Benchmark II – Analysis & Processing

HOBBIT provides benchmarks for the linking and analysis of Linked data. The linking benchmark tests the performance of instance matching methods while the analytics benchmark tests the performance of machine learning methods (supervised and unsupervised) for data analytics.

  • Linking:  Linking spatial resources requires techniques that differ from the classical mostly string-based approaches. In particular, considering the topology of the spatial resources and the topological relations between them is of central importance to systems that manage spatial data. Due to the large amount of available geo-spatial datasets employed in Linked Data and in several domains, it is critical that benchmarks for geo-spatial link discovery are developed.  We propose two benchmarks that deal with link discovery for spatial data:
    1. The Linking Benchmark generator, is simple and can be used not only by instance matching tools, but also by SPARQL engines that deal with query answering over geospatial data such as STRABON [1]. The choke points for this benchmark are a subset of the ones that were used for the development of SPIMBENCH [2]. The ontologies used to represent trajectories are fairly simple, and do not consider complex RDF or OWL schema constructs. The test cases implemented in the benchmark focus on string-based transformations with different (a) levels (b) types of spatial object representations and (c) types of date representations. Furthermore, the benchmark supports addition and deletion of properties. The datasets that implement those test cases can be used by Instance Matching tools to identify matching entities. In a nutshell, the benchmark can be used to check whether two traces with their points annotated with place names designate the same trajectory.
    2. The Spatial Benchmark generator, is more complex and implements all  Dimensionally Extended nine-Intersection Model (DE-9IM) [3] topological relations between trajectories in the two dimensional space. To the best of our knowledge such a generic benchmark, that takes as input trajectories and checks the performance of linking systems for spatial data does not exist. For the design of this benchmark, we focused on (a) on the correct implementation of all the topological relations of the DE-9IM topological model and (b) on producing large enough datasets to stress the systems under test. The supported relations are: Equals, Disjoint, Touches, Contains/Within, Covers/CoveredBy, Intersects, Crosses, Overlaps. To the best of our knowledge, there exist few systems that implement all the topological relations of DE-9IM, hence the benchmark already addresses the first choke point set. Moreover, we produced large synthetic datasets using TomTom’s original data, and hence we are able to challenge the systems regarding scalability.
  • Both benchmarks test for the scalability as well as the accuracy of systems. The Key Performance Indicators for the benchmarks include:
    • precision, recall and F-measure
    • Time performance
  • The description of the first version of the benchmarks can be found in Deliverable 4.1.1.
  • Structured Machine Learning on streaming data: the structured machine learning benchmark is focused on analysis of the RDF streaming data generated by digital and analogue sensors embedded within manufacturing equipment. The benchmark distinguishes two scenarios related to the problem of automatic detection of anomalies for injection molding and assembly machines. The overall goal of both scenarios is to detect abnormal behavior of a manufacturing machine based on the observation of the stream of measurements provided by such a machine. The data produced by each sensor is clustered and the state transitions between the observed clusters are modeled as a Markov chain. Based on this classification, anomalies are detected as sequences of transitions that happen with a probability lower than a given threshold. The difference between the scenarios is in different amount of machines: in the first scenario the number of machines to observe is fixed, while in the second scenarios new machines dynamically join and leave the set of observable machines. The latency of anomaly detection is key performance indicator of the benchmark.
    The description of the first version of the benchmark is presented in Deliverable 4.2.1. The source codes of the benchmark are available at Github.

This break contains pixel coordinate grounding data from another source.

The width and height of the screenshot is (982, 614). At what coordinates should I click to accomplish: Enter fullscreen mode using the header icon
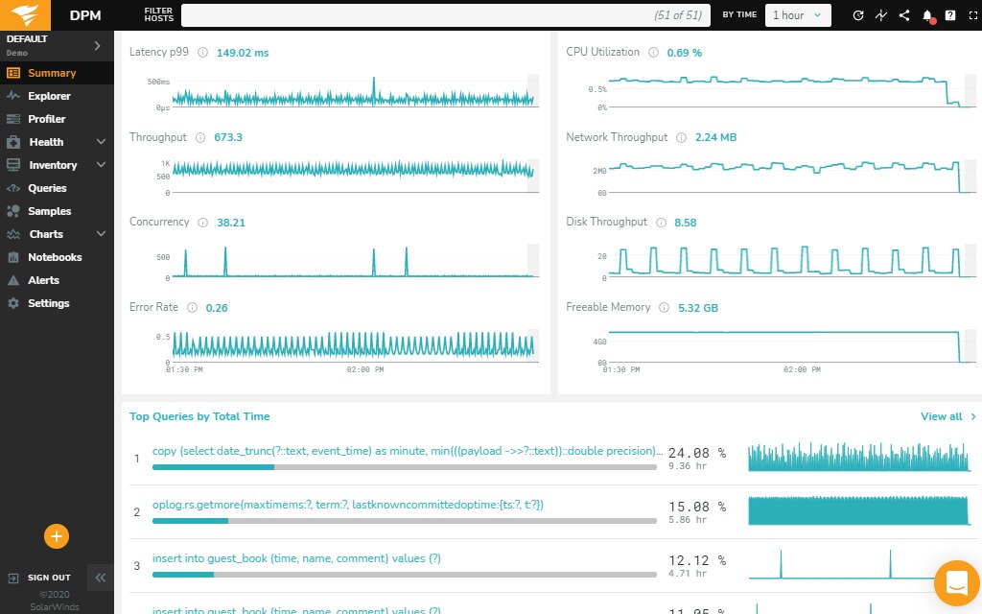[x=972, y=15]
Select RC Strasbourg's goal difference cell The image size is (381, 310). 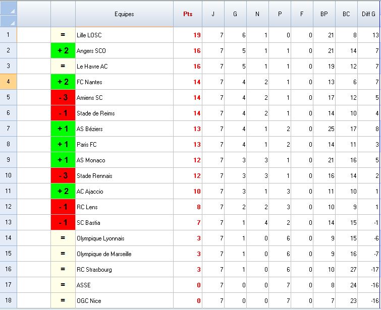pos(369,270)
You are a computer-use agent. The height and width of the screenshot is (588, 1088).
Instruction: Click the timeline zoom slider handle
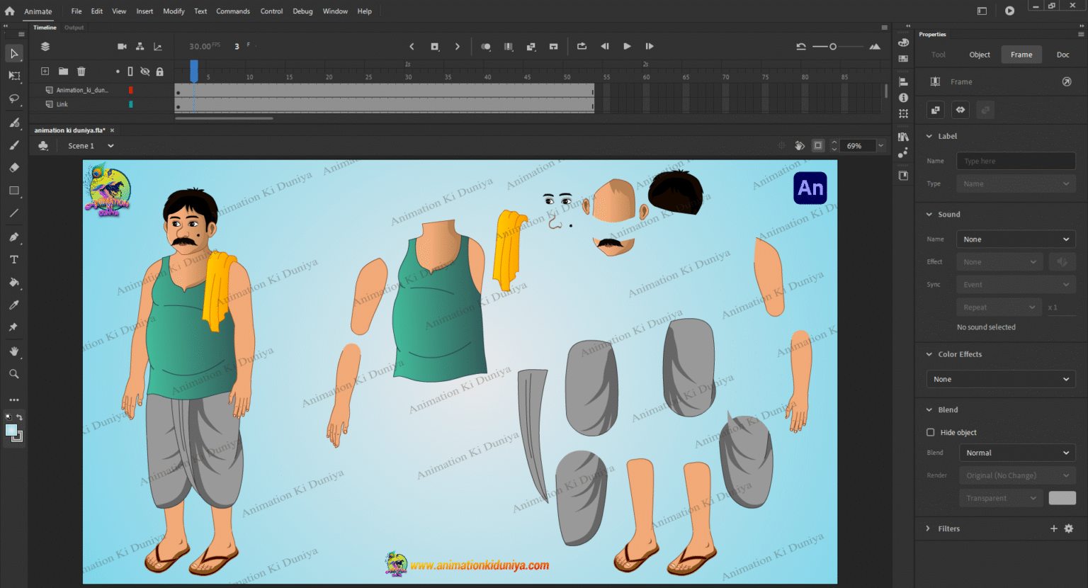833,47
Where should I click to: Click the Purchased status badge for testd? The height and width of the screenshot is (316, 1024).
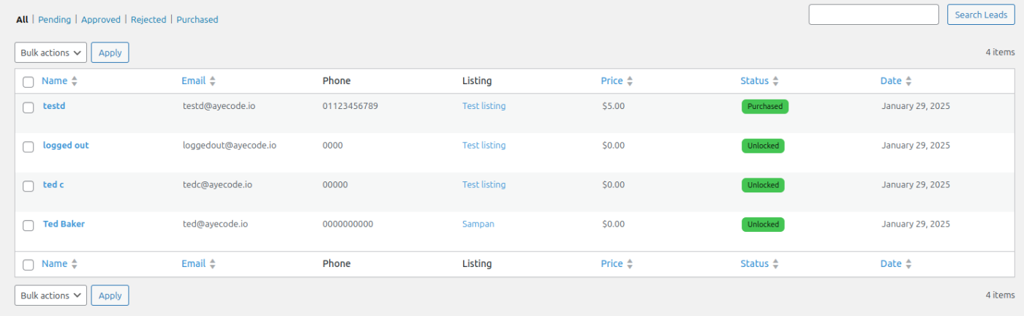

[1] Kyzirakos, Kostis, Manos Karpathiotakis, and Manolis Koubarakis. “Strabon: a semantic geospatial DBMS.” The Semantic Web–ISWC 2012 (2012): 295-311.
[2] Saveta, Tzanina, et al. “Pushing the limits of instance matching systems: A semantics-aware benchmark for linked data.” Proceedings of the 24th International Conference on World Wide Web. ACM, 2015.
[3] Strobl, Christian. “Dimensionally Extended Nine‐Intersection Model (DE-9IM).” Encyclopedia of GIS. Springer US, 2008. 240-245.